Bad puns aside, I read this book in two days, it was so gripping. The story is told through the viewpoint of Jackal, a member of the Grey Bastards. He is a very active character in his story and has a great drive to achieve his goals. By his own moral compass he has to make choices to get there, but he does not dwell on the what-ifs. I can envy his ability to look forward and that makes him an interesting read. It makes for a fast paced action adventure with good twists and good jokes. The interplay between Jackal and his two fellow bastards is the source of most of the fun. One is Oats, a thrice (a ¾ orc) and the other Fetching, the first ever female Bastard. They are very well-rounded characters that could stand on their own. In fact, most of the cast of characters feel more than two dimensional, a feat of very good writing.
What I like about this book is that it tells a good story first and foremost and if that is all you look for, this is a very good choice. But if you want, you can see that there is more on offer. One aspect that I’ll highlight here is the use of racial differences to make a comment about society. In this book the separation of the races and their inate racial traits are a way to make these comments. The half-orcs are portrayed as brutish barbarians, they make crass jokes and live in the wilderness. But during the story you find out more: that they have set up an orphan system (male half orcs are sterile), that they have a tight brotherhood of warriors to keep them safe and that they have and elaborate social system and much more. Jonathan French writes the juxtaposition of the way society sees the half orcs and how they see themselves very well and I liked the detail he put in their society.

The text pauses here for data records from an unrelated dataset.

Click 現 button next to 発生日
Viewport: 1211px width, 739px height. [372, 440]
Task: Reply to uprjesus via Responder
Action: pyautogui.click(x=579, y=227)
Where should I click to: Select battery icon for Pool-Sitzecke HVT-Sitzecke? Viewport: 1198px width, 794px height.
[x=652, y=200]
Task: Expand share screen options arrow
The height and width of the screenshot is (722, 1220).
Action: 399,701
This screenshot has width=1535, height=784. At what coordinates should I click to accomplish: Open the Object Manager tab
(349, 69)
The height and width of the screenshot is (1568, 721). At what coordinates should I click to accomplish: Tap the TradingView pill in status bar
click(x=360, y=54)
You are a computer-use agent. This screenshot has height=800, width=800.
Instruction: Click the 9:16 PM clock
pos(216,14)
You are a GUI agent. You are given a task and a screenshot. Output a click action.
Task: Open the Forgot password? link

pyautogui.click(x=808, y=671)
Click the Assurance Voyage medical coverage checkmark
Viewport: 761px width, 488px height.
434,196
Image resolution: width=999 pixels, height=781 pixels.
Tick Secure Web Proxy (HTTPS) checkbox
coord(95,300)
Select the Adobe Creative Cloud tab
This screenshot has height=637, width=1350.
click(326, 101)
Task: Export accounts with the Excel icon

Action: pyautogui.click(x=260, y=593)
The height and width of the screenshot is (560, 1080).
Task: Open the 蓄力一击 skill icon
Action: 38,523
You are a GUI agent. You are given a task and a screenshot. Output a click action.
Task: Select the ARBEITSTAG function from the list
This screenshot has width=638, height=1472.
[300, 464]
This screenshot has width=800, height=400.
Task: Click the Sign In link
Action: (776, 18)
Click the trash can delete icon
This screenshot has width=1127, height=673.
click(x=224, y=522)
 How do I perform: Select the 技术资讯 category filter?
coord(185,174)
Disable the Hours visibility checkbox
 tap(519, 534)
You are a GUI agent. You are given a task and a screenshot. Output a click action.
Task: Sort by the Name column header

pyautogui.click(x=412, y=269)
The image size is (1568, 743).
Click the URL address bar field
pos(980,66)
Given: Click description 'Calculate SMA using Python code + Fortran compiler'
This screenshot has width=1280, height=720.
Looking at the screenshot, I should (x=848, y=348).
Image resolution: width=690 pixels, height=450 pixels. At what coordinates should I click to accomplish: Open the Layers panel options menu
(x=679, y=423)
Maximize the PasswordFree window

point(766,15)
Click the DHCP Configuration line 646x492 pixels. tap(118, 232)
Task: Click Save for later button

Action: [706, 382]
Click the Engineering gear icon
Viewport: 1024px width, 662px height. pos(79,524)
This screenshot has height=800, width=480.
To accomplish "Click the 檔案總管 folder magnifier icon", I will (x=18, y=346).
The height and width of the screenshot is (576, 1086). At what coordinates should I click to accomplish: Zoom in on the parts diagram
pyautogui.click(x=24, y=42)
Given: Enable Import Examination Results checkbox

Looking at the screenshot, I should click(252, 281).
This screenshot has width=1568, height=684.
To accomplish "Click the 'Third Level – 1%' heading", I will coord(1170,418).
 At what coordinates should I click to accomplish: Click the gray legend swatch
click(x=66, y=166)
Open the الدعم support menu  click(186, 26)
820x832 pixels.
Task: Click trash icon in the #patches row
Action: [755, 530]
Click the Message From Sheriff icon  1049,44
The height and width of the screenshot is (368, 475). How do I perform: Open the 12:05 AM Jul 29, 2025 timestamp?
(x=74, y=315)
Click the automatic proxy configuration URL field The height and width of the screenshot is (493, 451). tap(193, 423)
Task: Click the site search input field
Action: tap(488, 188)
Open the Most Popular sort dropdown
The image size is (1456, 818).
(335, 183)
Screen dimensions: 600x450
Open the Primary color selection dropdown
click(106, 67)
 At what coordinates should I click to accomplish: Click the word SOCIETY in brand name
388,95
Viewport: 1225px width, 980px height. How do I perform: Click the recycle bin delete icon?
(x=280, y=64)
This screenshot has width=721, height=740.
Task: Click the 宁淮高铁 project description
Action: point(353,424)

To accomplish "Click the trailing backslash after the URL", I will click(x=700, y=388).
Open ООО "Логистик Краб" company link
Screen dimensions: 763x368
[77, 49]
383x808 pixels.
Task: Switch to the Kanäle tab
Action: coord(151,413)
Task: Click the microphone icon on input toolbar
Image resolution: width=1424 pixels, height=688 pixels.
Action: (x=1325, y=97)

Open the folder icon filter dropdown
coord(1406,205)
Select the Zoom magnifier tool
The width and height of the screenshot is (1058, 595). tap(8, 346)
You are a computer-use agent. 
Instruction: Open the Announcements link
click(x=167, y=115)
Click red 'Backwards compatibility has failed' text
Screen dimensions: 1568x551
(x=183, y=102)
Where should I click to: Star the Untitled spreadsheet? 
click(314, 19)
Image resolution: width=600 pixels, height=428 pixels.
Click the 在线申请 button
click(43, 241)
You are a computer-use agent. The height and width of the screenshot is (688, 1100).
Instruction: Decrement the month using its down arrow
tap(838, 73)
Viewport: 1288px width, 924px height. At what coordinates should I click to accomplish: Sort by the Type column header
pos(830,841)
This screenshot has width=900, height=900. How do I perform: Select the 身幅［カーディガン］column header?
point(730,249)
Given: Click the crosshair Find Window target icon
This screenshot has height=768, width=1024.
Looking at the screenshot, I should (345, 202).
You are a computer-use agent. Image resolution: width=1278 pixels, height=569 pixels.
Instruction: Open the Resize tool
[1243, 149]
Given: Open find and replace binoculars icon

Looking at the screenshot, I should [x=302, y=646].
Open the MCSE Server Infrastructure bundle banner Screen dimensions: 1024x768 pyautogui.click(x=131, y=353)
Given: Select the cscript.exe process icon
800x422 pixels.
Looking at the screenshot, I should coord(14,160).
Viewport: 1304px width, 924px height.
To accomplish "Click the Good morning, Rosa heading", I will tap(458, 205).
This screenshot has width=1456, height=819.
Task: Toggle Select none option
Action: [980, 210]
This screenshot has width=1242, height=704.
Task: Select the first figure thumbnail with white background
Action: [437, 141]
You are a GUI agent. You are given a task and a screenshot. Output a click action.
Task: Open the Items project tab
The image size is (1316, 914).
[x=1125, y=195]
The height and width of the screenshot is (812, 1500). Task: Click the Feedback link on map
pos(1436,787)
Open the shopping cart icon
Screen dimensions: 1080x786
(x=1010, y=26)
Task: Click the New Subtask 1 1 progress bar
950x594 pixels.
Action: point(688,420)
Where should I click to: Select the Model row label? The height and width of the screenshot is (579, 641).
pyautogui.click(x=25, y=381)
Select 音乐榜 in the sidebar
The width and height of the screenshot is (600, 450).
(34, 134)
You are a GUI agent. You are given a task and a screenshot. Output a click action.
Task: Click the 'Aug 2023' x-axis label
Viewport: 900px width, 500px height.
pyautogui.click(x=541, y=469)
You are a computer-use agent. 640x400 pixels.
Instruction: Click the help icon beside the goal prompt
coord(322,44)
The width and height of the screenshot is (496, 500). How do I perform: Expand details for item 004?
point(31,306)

The opening scene underlines this perfectly. Some soldiers arrive at a brothel the Bastards are collecting taxes from, and a rookie noble patrolman picks a fight with them. He spouts all the prejudices of the civilized human society at the half-orcs. Jackal and Oats do everything to keep the situation from escalating, but drawing the line at infringement of the Bastard’s “sovereign” authority. When the dust settles Jackal and his two companions talk about the ramifications for them and the Bastards, like a diplomat or statesman would, with lewd jokes; violence and statesmanship, the complex half-orc in this novel.
Ultimately it is the total package that matters. The Grey Bastards is a very good story, with good characters and I liked the humour in it. Witty banter that feels natural between old friends is hard to do, but if you get it right the book is the better for it. The action and combat scenes were gripping and kept me reading, almost skipping lines, to see how it ends. And then there is that extra layer you would not expect in such a story. A very enjoyable read and a very good book all around.
Wiebe van der Salm
This book was provided for review by the publisher.